Alternative building materials – what are the health and safety implications?
The drive to build more eco-friendly homes and offices is forcing many construction firms to consider the use of alternative materials. Moving away from traditional bricks and cement means that these firms will need to reassess their health and safety provisions for protecting employees working with these new materials.
Here are some tips for dealing with three of these “new” materials that are starting to gain in popularity.
The high tensile strength of fiberglass has made it a popular material for use in cars, boats and aircraft for some time. Falling production costs along with advances in how the material is worked, means that fiberglass is now being used for building extremely strong homes.
Two layers of fiberglass enclose insulating foam to create a Structural Insulated Panel (SIP) that is then used to build a wall. SIPs cost around 10% more than a traditional framed building, but they only take a matter of hours to assemble on site.

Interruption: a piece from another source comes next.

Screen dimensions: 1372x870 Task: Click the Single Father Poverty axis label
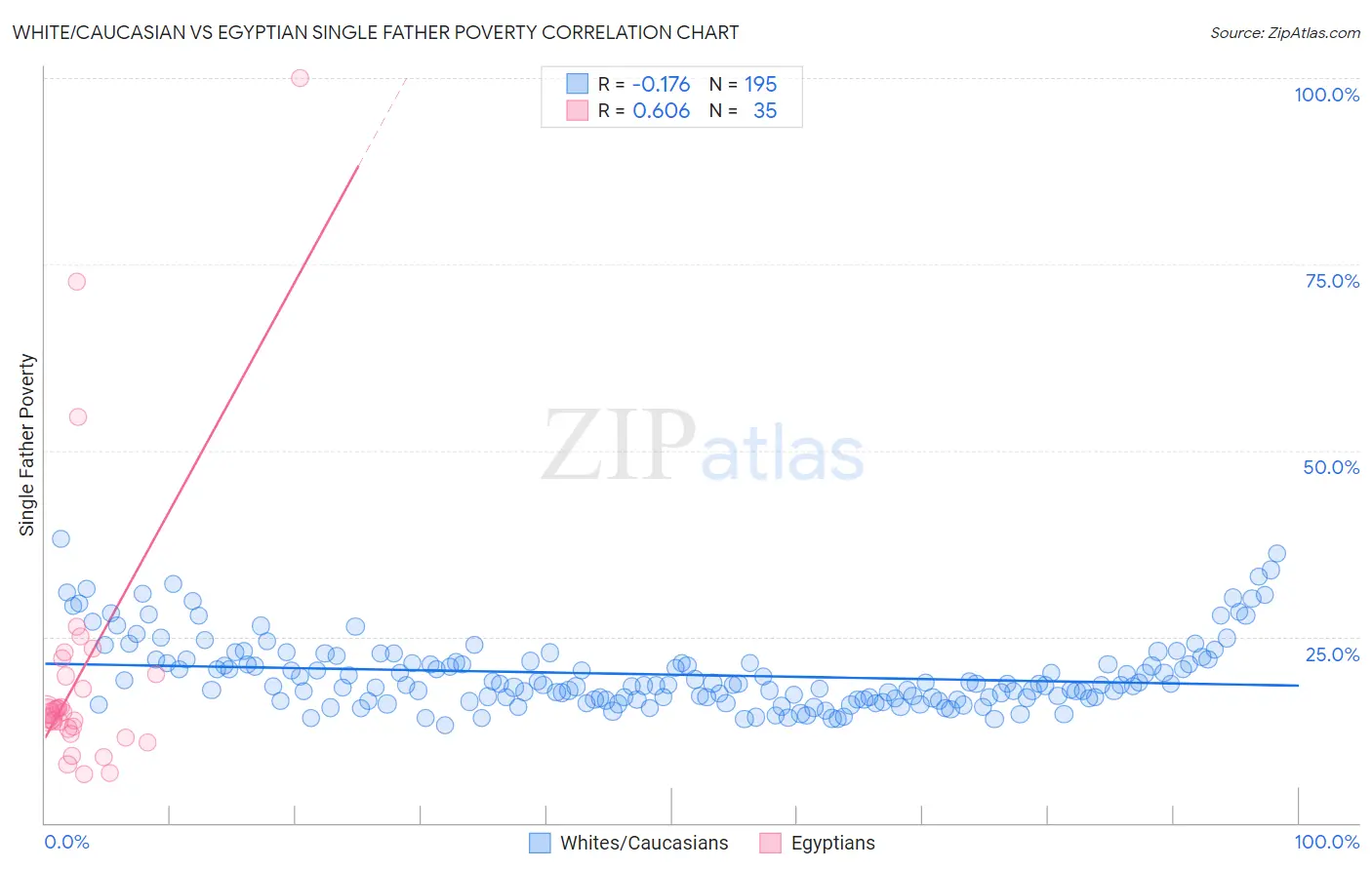tap(27, 445)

SIPs are fabricated offsite, helping to minimise the health risks posed by fiberglass to construction workers. In the unlikely event that a SIP needs adjustment, employees need to be aware that inhaling the silica fibres which make up the fibreglass shells can cause irritation to skin, eyes and lungs.

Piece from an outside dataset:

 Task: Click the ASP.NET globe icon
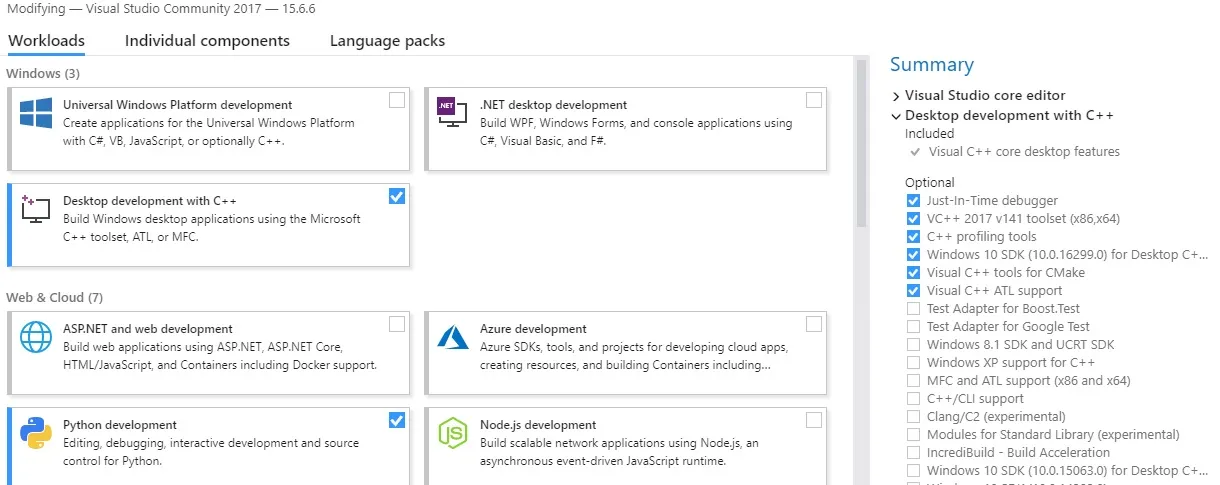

Fiberglass is also known to release styrene, a chemical that is suspected of possibly causing cancer after prolonged exposure. Other short-term side-effects of styrene exposure include tiredness, balance problems and irritation of breathing passages and skin.
With this in mind, prolonged exposure to fiberglass dust and silica fibres will require ventilation and/or breathing apparatus to protect employees.

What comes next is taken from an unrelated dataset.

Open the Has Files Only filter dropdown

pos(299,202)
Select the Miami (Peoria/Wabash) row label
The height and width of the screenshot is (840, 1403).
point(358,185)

Similar to traditional concrete, but made from more environmentally-friendly materials, hemp concrete is finding favour with some green homeowners. Combining hemp fibres with powdered limestone and water, hemp concrete is considered by many to be more durable than traditional concrete. The potential applications remain the same however.
The organic content of hemp concrete is perfectly harmless, presenting no hazards for your workforce. Powdered limestone is also relatively risk-free, particularly once dampened and mixed.
As with other dust-like substances, limestone does offer some risk when inhaled. Irritation of eyes, nose, throat and lungs are not uncommon once limestone dust enters the airways – fortunately there are no secondary problems as with other substances like asbestos.
Firms involved in quarrying or processing limestone, or mixing large quantities of hemp cement will need to ensure that such activities take place in properly ventilated workspaces, and that employees are supplied with appropriate PPE equipment if necessary.
Commonly used on sites already for waste water pipes and guttering, PVC is increasingly being used to provide long-lasting, waterproof cladding for new builds. Lightweight and strong, PVC is not yet used for structural building, but this may always change in the future.
PVC contains chlorine which is released as dioxins during manufacture, burning or disposal. As employees cut, melt or shape PVC, this chlorine is released and can be breathed in.
Exposure to large amounts of chlorine has been found to cause problems with reproduction and development, whilst phthalates and BPA (another constituent component) are known to cause hormonal disruption. Fortunately these dangers are unlikely to be encountered during standard handling and fitting.
As with any project, your business simply needs to assess the risks posed to employees – particularly where they are cutting or shaping PVC – and provide ventilation/PPE where appropriate.
So over to you – what additional considerations do you need to make to deal with “alternative” building materials and any risks they pose?